I need to bleach my brain after that MrMa!!! Shock

DeathStar · 10/10/2013 10:25

Patersuecia - Changing station, you say?? :) "Witness the diaper power of this armed and fully operational changing station!!"

[does happy Sith dance]

rwch · 10/10/2013 10:25

So you have a clean up station? Like a cock wash? reminds me of a song:

"Cock Wash"

ooooh...
You might not ever get rich
But let me tell you it's better than digging a ditch
There ain't no telling who you might meet
A moviestar or maybe even an Indian chief

Working at the cock wash
Working at the cock wash, yeah
Come on and sing it with me, cock wash
Sing it with the feeling now, cock wash yeah

Come some of the work get's kind of hard
This ain't no place to be if you planned on being a star
Let me tell you it's always cool
And the boss don't mind sometimes if you act a fool

At the cock wash, woooh
Talking about the cock wash, yeah
Come on y'all and sing it for me
Cock wash, woh, cock wash yeah

(Work and work) Well those cocks never seem to stop coming
(Work and work) Keep those waxin' machines humming
(Work and work) My fingers to the bone
(Work and work) Keep up, I can't wait till it's time to go home

Hey, get your cock washed today
Be in our band, you don't have to pay
Come on and give us a play

Cock wash
Talking about the cock wash yeah
Cock wash yeah
Come on y'all and sing it with me
Cock wash
Sing it with feeling
Cock wash yeah [Repeat till fade]

Wowowoh
Those cock never seem to stop coming
Keeps those rags and machines coming
Let me tell you it's always cool,
And the boss don't mind sometimes if you, act the fool

mignonette · 10/10/2013 10:26

Sara What do you use the water spray for >>

Is that on your bedside table too?

SyBloke · 10/10/2013 10:28

Wire brush and Dettol.
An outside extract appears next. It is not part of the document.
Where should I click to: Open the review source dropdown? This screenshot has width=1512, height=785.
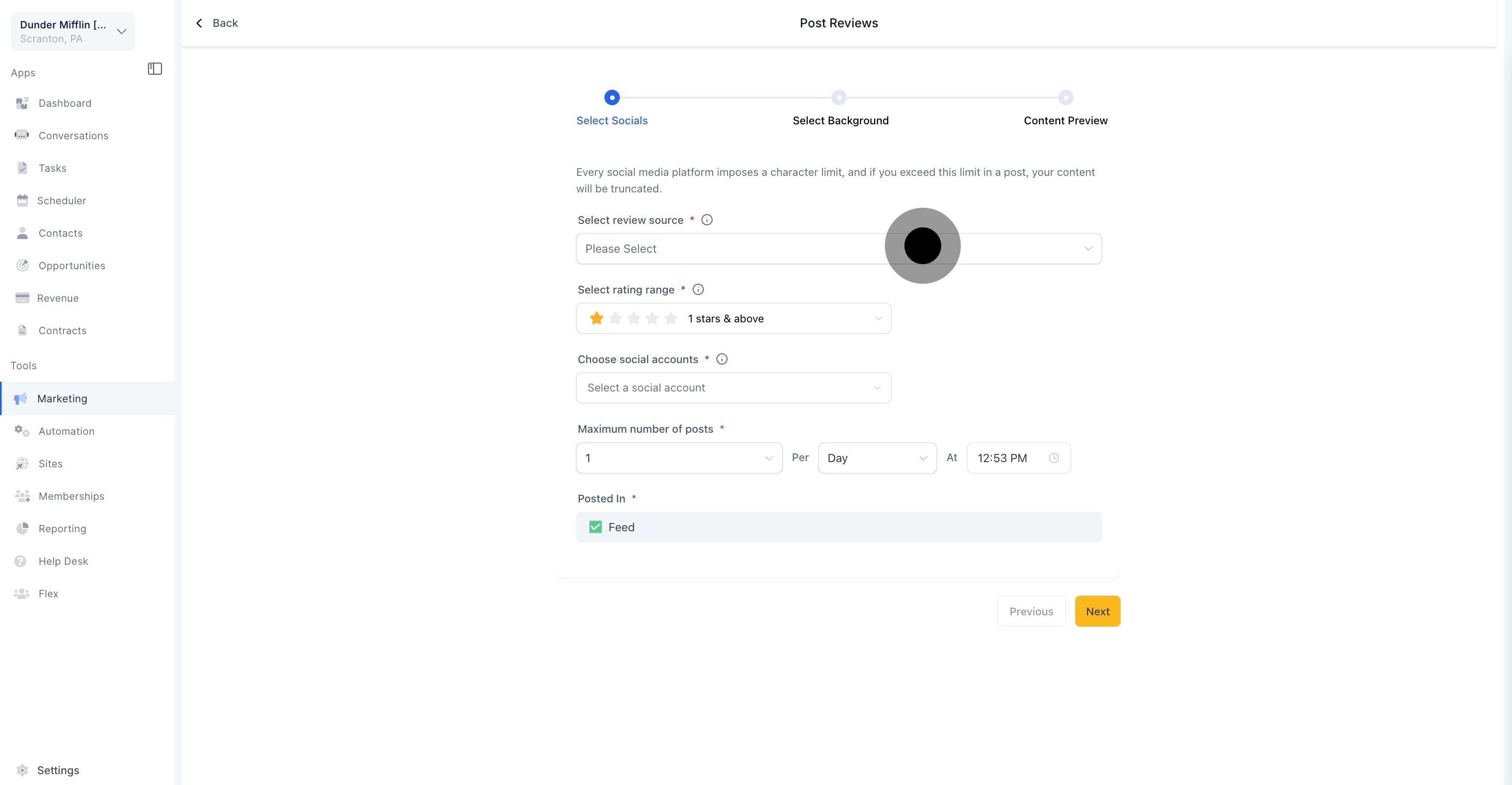(x=838, y=249)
And incinerate the bed sheets. Anything less is simply unnatural...

Wishfulmakeupping · 10/10/2013 10:29

MrMa Shock I literally heaved reading that

MrMa · 10/10/2013 10:38

I just realised that it could be misconstrued when I said "I had a mate..." that people might think I was talking about myself. I WAS NOT, I have never drunk a pint glass full of tepid brown cock wash in my life!
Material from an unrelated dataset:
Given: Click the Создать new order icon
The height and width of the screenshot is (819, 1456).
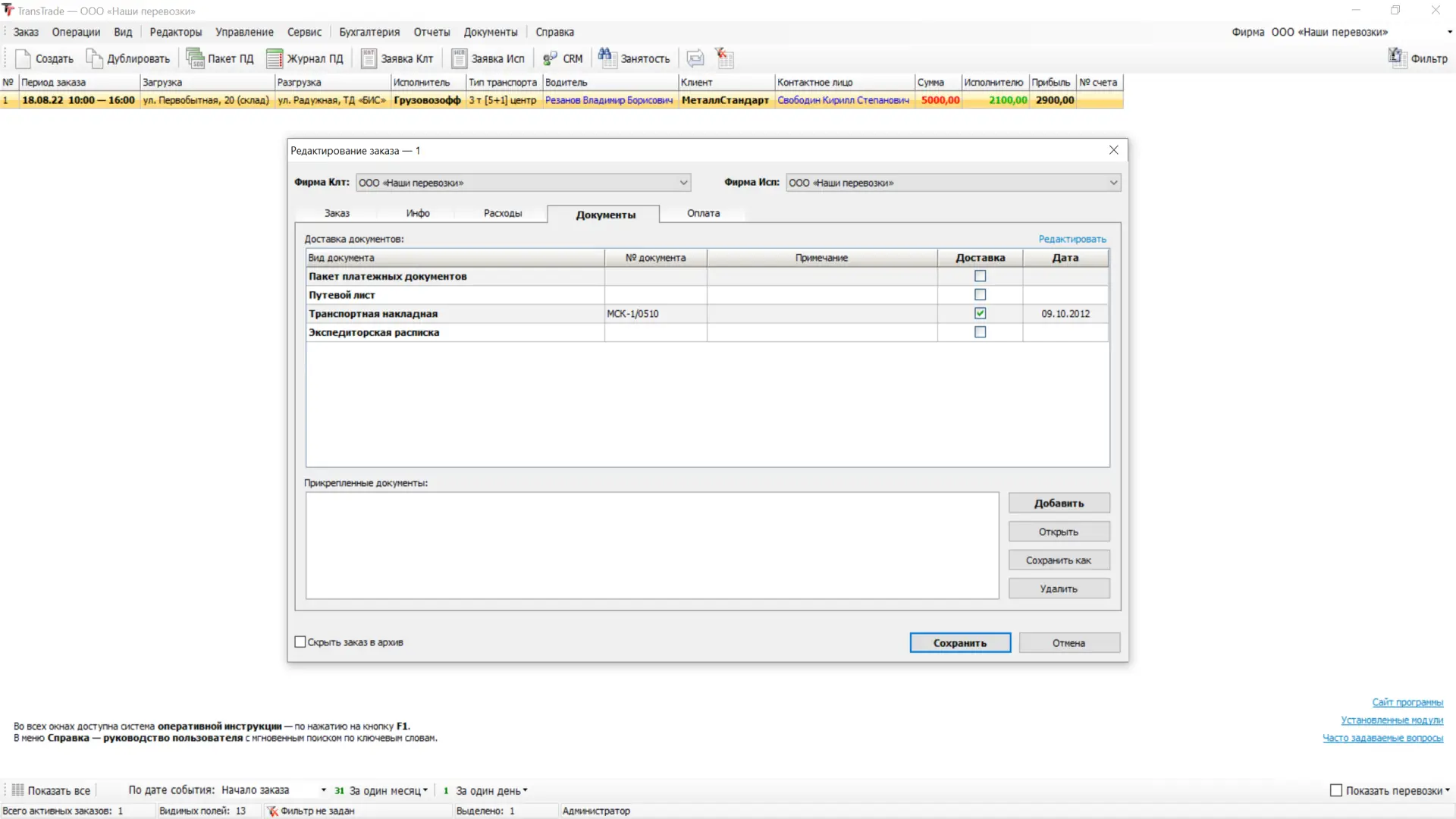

Daddydaycare41 · 10/10/2013 10:42

I've joined mums net just to post on this thread and congratulate you on going viral!
this thread has been sent around our office as a joke mail and you've managed to brighten the whole office this morning thank you.
As a side note from a male point of view this is not normal none of the guys at work have ever done it (if they had they would not own up to it and we've got some hairy A55 engineers working here)

nikkira · 10/10/2013 10:50

wow, i love this post!!

we do not have a penis beaker...

Cantfindafuckingusername · 10/10/2013 10:51

Hi just have a couple of questions; Do you signal you’re in the mood by leaving out a fresh cup or emptying it when you’re not up for it? And have you ever added anything to the water for comedic value ie menthol/ red food dye/ gold fish??

Cantfindafuckingusername · 10/10/2013 10:53

Hi just have a couple of questions; Do you signal you’re in the mood by leaving out a fresh cup or emptying it when you’re not up for it? And have you ever added anything to the water for comedic value ie menthol/ red food dye/ gold fish??

Withershins · 10/10/2013 10:57

I have just thought, don't those plastic beakers from Poundland come in packs of 4?....How do you know which one is the penis beaker? Shock

NomDeClavier · 10/10/2013 11:13

mrma that is vile!!!! Who admits to that happening anyway? It's saying 'oh I might have drunk a pint of shitty, jizzy water'.

I'm never drinking from anything except a sealed bottle of Evian again.

DeathStar · 10/10/2013 11:28

Cantfinda... Not one of those nibble-pedicure fish, I hope?!

TheBreadstick · 10/10/2013 11:31

This is the most middle class thread I have ever read.

DeathStar · 10/10/2013 11:32

Finding it hard to REALLY clean up after nookie? Have your wang and foo nibbled clean by the Garra Rufa Doctor Pedifish-in-a-Glass-by-the-Bed...

shewhodaresuk · 10/10/2013 11:32

Don't know about you lot, but we are wrecked after and often just fall asleep in each others 'dirty' arms, if not we go to the bathroom, sometimes together, sometimes simultaneously. drop the formalities - have fun x dirty fun!